La historia es conocida, Electra y su hermano Orestes tienen que vengar la muerte de su padre Agamenón a manos de su madre Clitemnestra y su amante Egisto. Pero cómo representar hoy esa tragedia, llena de maldiciones míticas que llevan al desastre tanto al héroe como al pueblo de Micenas. Cómo representar un mundo donde la ética emana de los dioses, donde el ser humano es regido por el destino y la fatalidad, donde Clitemnestra y por extensión la mujer, es traicionera, depositaria del mal: figura de la tiranía para Esquilo, amenaza de ruina para la ciudad en Sófocles, usurpadora de las funciones de lo masculino en Eurípides.

El primer paso que da Orazi es evidente. Desmitifica y acerca. La obra arranca con los actores sentados entre el público. Comenzará con el pedagogo (Javier Ballesteros) fumando en pipa y diciendo a Orestes (Juan Paños), con un lenguaje de otro tiempo, pero con un tono cotidiano y coloquial, que ya le ha llegado el tiempo de vengar a su padre. La escena, vista a posteriori, contiene dos de los principios fundamentales que moverán la obra.

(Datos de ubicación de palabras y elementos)
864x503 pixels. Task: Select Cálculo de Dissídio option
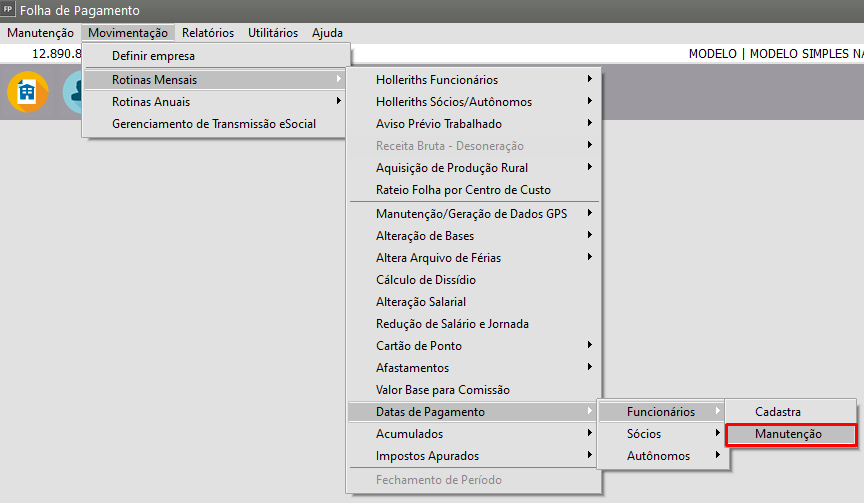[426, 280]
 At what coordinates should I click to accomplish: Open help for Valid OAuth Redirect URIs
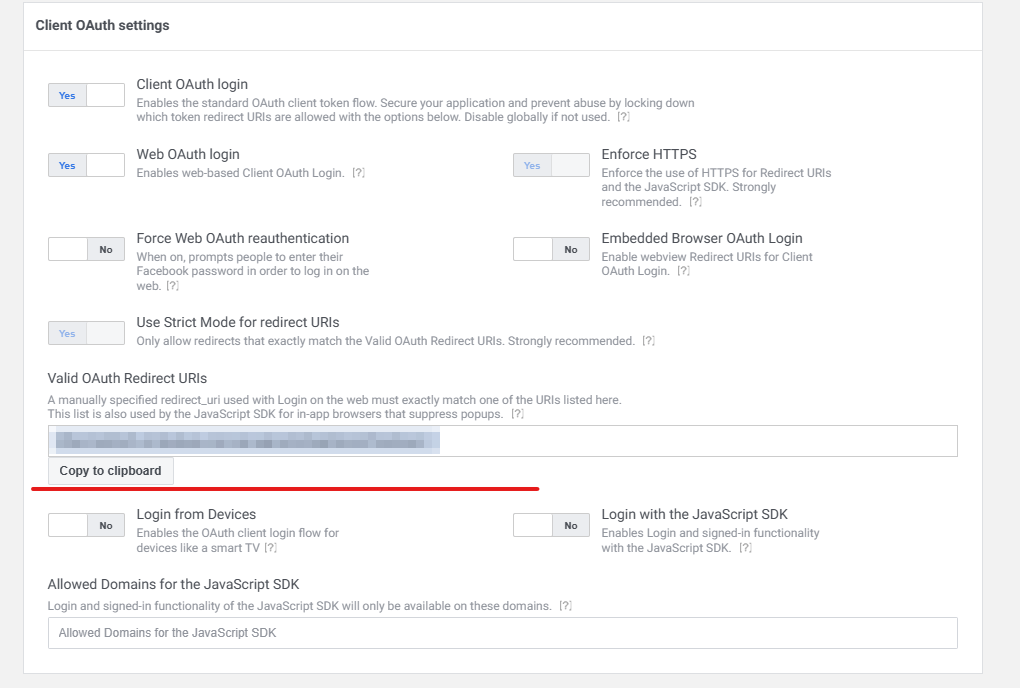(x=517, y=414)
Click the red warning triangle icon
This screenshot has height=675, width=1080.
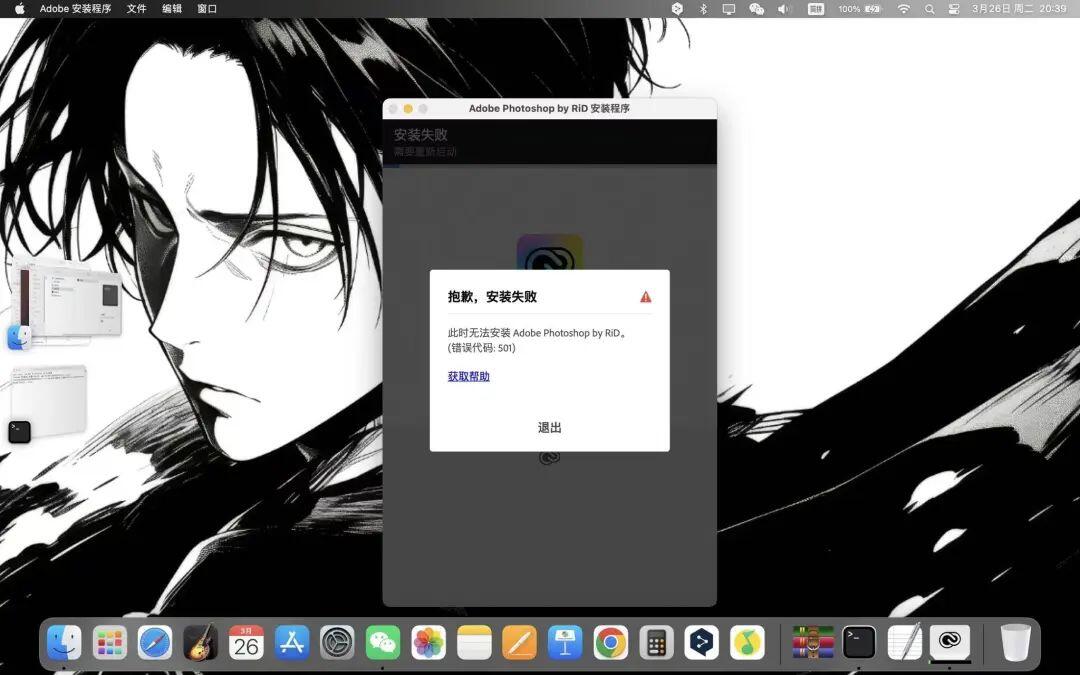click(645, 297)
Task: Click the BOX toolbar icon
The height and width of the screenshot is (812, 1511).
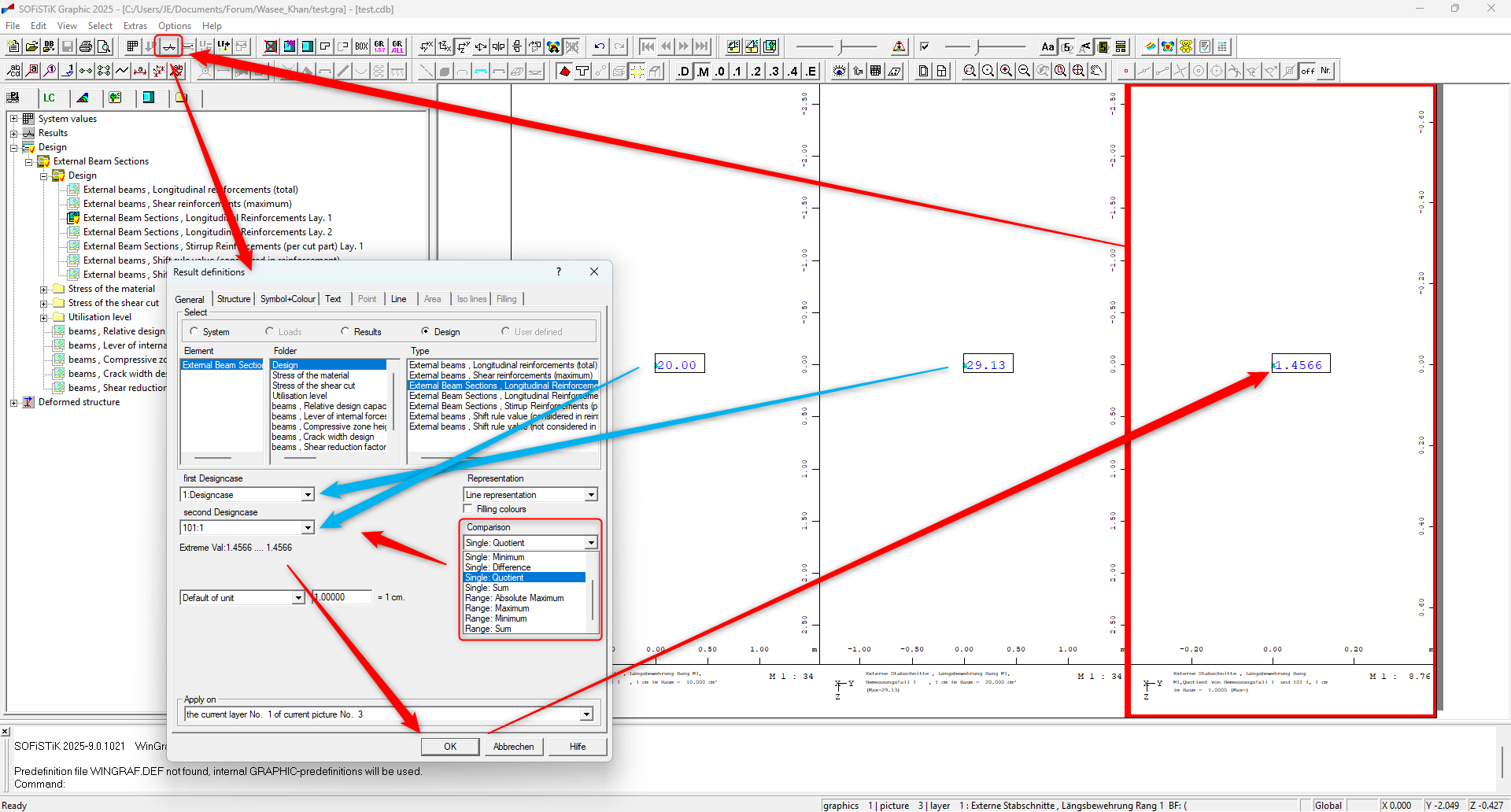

EN QUÉ CONSISTE:
En el fragmento sobre la puesta en escena de Electra, vuelve a escribir el pasaje desde "La historia es" hasta "masculino en Eurípides.", sustituyendo "Micenas" por "Argos".

RESPUESTA AL EJERCICIO:
La historia es conocida, Electra y su hermano Orestes tienen que vengar la muerte de su padre Agamenón a manos de su madre Clitemnestra y su amante Egisto. Pero cómo representar hoy esa tragedia, llena de maldiciones míticas que llevan al desastre tanto al héroe como al pueblo de Argos. Cómo representar un mundo donde la ética emana de los dioses, donde el ser humano es regido por el destino y la fatalidad, donde Clitemnestra y por extensión la mujer, es traicionera, depositaria del mal: figura de la tiranía para Esquilo, amenaza de ruina para la ciudad en Sófocles, usurpadora de las funciones de lo masculino en Eurípides.